Below are the entries; transcribe them exactly and drop every picture.

**Stored entries**.
● ● ● ●

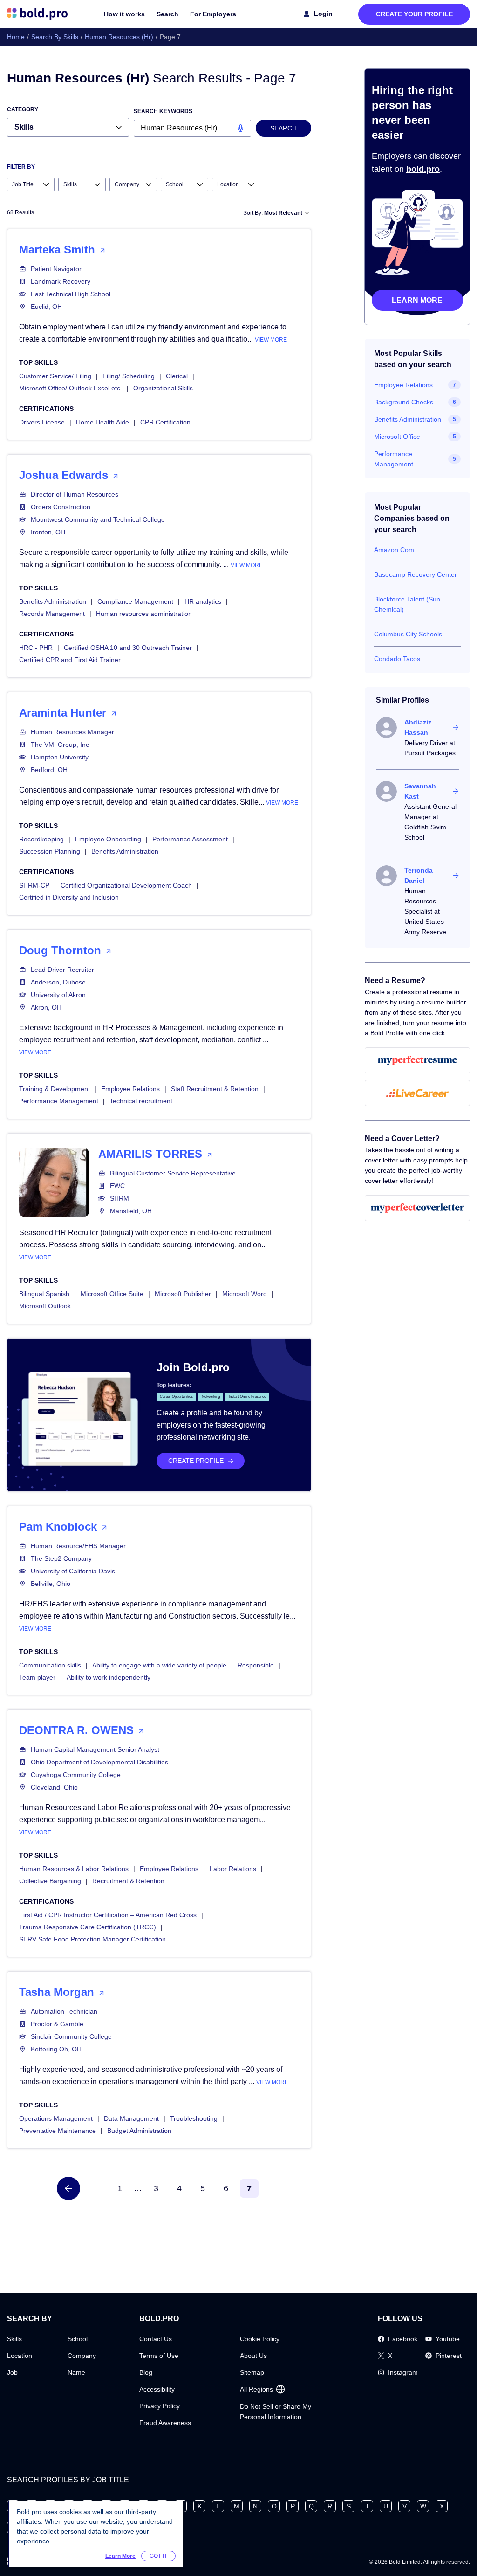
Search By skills (54, 37)
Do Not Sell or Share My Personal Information (275, 2411)
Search (167, 14)
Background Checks (403, 402)
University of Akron (58, 994)
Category (22, 109)
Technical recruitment (140, 1101)
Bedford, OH (49, 769)
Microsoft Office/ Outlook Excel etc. (70, 388)
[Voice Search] (241, 128)
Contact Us (155, 2339)
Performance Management (58, 1101)
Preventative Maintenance (57, 2130)
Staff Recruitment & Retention (215, 1089)
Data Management (131, 2118)
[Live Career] (417, 1093)
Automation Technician (64, 2011)
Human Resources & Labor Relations (74, 1868)
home (16, 37)
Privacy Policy (159, 2406)
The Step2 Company (61, 1558)
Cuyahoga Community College (76, 1774)
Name (76, 2372)
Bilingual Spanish (44, 1294)
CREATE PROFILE (196, 1460)
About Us (253, 2355)
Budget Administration (139, 2130)
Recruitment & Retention (128, 1881)
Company (82, 2355)
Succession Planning (49, 851)
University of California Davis (73, 1571)
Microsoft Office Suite (112, 1294)
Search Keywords (163, 111)
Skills (14, 2339)
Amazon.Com (394, 549)
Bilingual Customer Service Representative (173, 1173)
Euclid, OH (46, 306)
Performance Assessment (190, 839)
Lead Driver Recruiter (62, 969)
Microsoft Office (397, 436)
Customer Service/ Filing (55, 376)
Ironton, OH (48, 532)
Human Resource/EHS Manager (78, 1546)
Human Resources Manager (72, 732)
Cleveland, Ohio (54, 1787)
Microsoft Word (244, 1294)
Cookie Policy (259, 2339)
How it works (124, 14)
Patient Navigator (56, 269)
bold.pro (423, 169)
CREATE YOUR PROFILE (414, 14)
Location (19, 2355)
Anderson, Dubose (58, 982)
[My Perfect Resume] (417, 1060)
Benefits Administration (52, 601)
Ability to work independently (108, 1677)
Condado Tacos (397, 659)
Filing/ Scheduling (128, 376)
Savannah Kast (420, 791)
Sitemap (252, 2372)
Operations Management (56, 2118)
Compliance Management (135, 601)
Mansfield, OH (131, 1211)
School (78, 2339)
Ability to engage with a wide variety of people (159, 1665)
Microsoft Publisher (183, 1294)
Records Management (52, 613)
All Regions (256, 2389)
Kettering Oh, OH (56, 2049)
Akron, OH (46, 1007)
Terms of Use (158, 2355)
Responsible (256, 1665)
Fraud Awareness (165, 2422)
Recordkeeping (41, 839)
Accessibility (157, 2389)
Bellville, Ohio (50, 1583)
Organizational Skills (163, 388)
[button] (68, 2188)
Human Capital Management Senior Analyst (95, 1749)
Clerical (177, 376)
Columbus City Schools (408, 634)
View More (271, 339)
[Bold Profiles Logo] (37, 13)
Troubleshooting (194, 2118)
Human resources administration (144, 613)
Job (12, 2372)
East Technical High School (70, 294)
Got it (158, 2556)
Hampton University (60, 757)
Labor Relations (233, 1868)
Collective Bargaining (50, 1881)
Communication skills (50, 1665)
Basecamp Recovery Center (415, 574)
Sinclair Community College (71, 2036)
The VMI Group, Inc (60, 744)
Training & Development (54, 1089)
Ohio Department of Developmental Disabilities (99, 1762)
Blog (145, 2372)
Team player (37, 1677)
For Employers (213, 14)
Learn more (417, 300)
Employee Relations (130, 1089)
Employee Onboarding (108, 839)
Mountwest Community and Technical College (98, 519)
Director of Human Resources (74, 494)
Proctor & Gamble (57, 2024)
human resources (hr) (119, 37)
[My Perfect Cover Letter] (417, 1208)
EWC (117, 1185)
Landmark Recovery (60, 281)
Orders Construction (60, 507)
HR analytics (202, 601)
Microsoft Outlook (45, 1306)
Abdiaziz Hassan (417, 727)
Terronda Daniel (418, 875)
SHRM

● ● ● ●

**Answer to this problem**.
Search By skills (54, 37)
Do Not Sell or Share My Personal Information (275, 2411)
Search (167, 14)
Background Checks (403, 402)
University of Akron (58, 994)
Category (22, 109)
Technical recruitment (140, 1101)
Bedford, OH (49, 769)
Microsoft Office/ Outlook Excel etc. (70, 388)
[Voice Search] (241, 128)
Contact Us (155, 2339)
Performance Management (58, 1101)
Preventative Maintenance (57, 2130)
Staff Recruitment & Retention (215, 1089)
Data Management (131, 2118)
[Live Career] (417, 1093)
Automation Technician (64, 2011)
Human Resources & Labor Relations (74, 1868)
home (16, 37)
Privacy Policy (159, 2406)
The Step2 Company (61, 1558)
Cuyahoga Community College (76, 1774)
Name (76, 2372)
Bilingual Spanish (44, 1294)
CREATE PROFILE (196, 1460)
About Us (253, 2355)
Budget Administration (139, 2130)
Recruitment & Retention (128, 1881)
Company (82, 2355)
Succession Planning (49, 851)
University of California Davis (73, 1571)
Microsoft Office Suite (112, 1294)
Search Keywords (163, 111)
Skills (14, 2339)
Amazon.Com (394, 549)
Bilingual Customer Service Representative (173, 1173)
Euclid, OH (46, 306)
Performance Assessment (190, 839)
Lead Driver Recruiter (62, 969)
Microsoft Office (397, 436)
Customer Service/ Filing (55, 376)
Ironton, OH (48, 532)
Human Resource/EHS Manager (78, 1546)
Human Resources Manager (72, 732)
Cleveland, Ohio (54, 1787)
Microsoft Word (244, 1294)
Cookie Policy (259, 2339)
How it works (124, 14)
Patient Navigator (56, 269)
bold.pro (423, 169)
CREATE YOUR PROFILE (414, 14)
Location (19, 2355)
Anderson, Dubose (58, 982)
[My Perfect Resume] (417, 1060)
Benefits Administration (52, 601)
Ability to work independently (108, 1677)
Condado Tacos (397, 659)
Filing/ Scheduling (128, 376)
Savannah Kast (420, 791)
Sitemap (252, 2372)
Operations Management (56, 2118)
Compliance Management (135, 601)
Mansfield, OH (131, 1211)
School (78, 2339)
Ability to engage with a wide variety of people (159, 1665)
Microsoft Publisher (183, 1294)
Records Management (52, 613)
All Regions (256, 2389)
Kettering Oh, OH (56, 2049)
Akron, OH (46, 1007)
Terms of Use (158, 2355)
Responsible (256, 1665)
Fraud Awareness (165, 2422)
Recordkeeping (41, 839)
Accessibility (157, 2389)
Bellville, Ohio (50, 1583)
Organizational Skills (163, 388)
[button] (68, 2188)
Human Capital Management Senior Analyst (95, 1749)
Clerical (177, 376)
Columbus City Schools (408, 634)
View More (271, 339)
[Bold Profiles Logo] (37, 13)
Troubleshooting (194, 2118)
Human resources administration (144, 613)
Job (12, 2372)
East Technical High School (70, 294)
Got it (158, 2556)
Hampton University (60, 757)
Labor Relations (233, 1868)
Collective Bargaining (50, 1881)
Communication skills (50, 1665)
Basecamp Recovery Center (415, 574)
Sinclair Community College (71, 2036)
The VMI Group, Inc (60, 744)
Training & Development (54, 1089)
Ohio Department of Developmental Disabilities (99, 1762)
Blog (145, 2372)
Team player (37, 1677)
For Employers (213, 14)
Learn more (417, 300)
Employee Relations (130, 1089)
Employee Onboarding (108, 839)
Mountwest Community and Technical College (98, 519)
Director of Human Resources (74, 494)
Proctor & Gamble (57, 2024)
human resources (hr) (119, 37)
[My Perfect Cover Letter] (417, 1208)
EWC (117, 1185)
Landmark Recovery (60, 281)
Orders Construction (60, 507)
HR analytics (202, 601)
Microsoft Outlook (45, 1306)
Abdiaziz Hassan (417, 727)
Terronda Daniel (418, 875)
SHRM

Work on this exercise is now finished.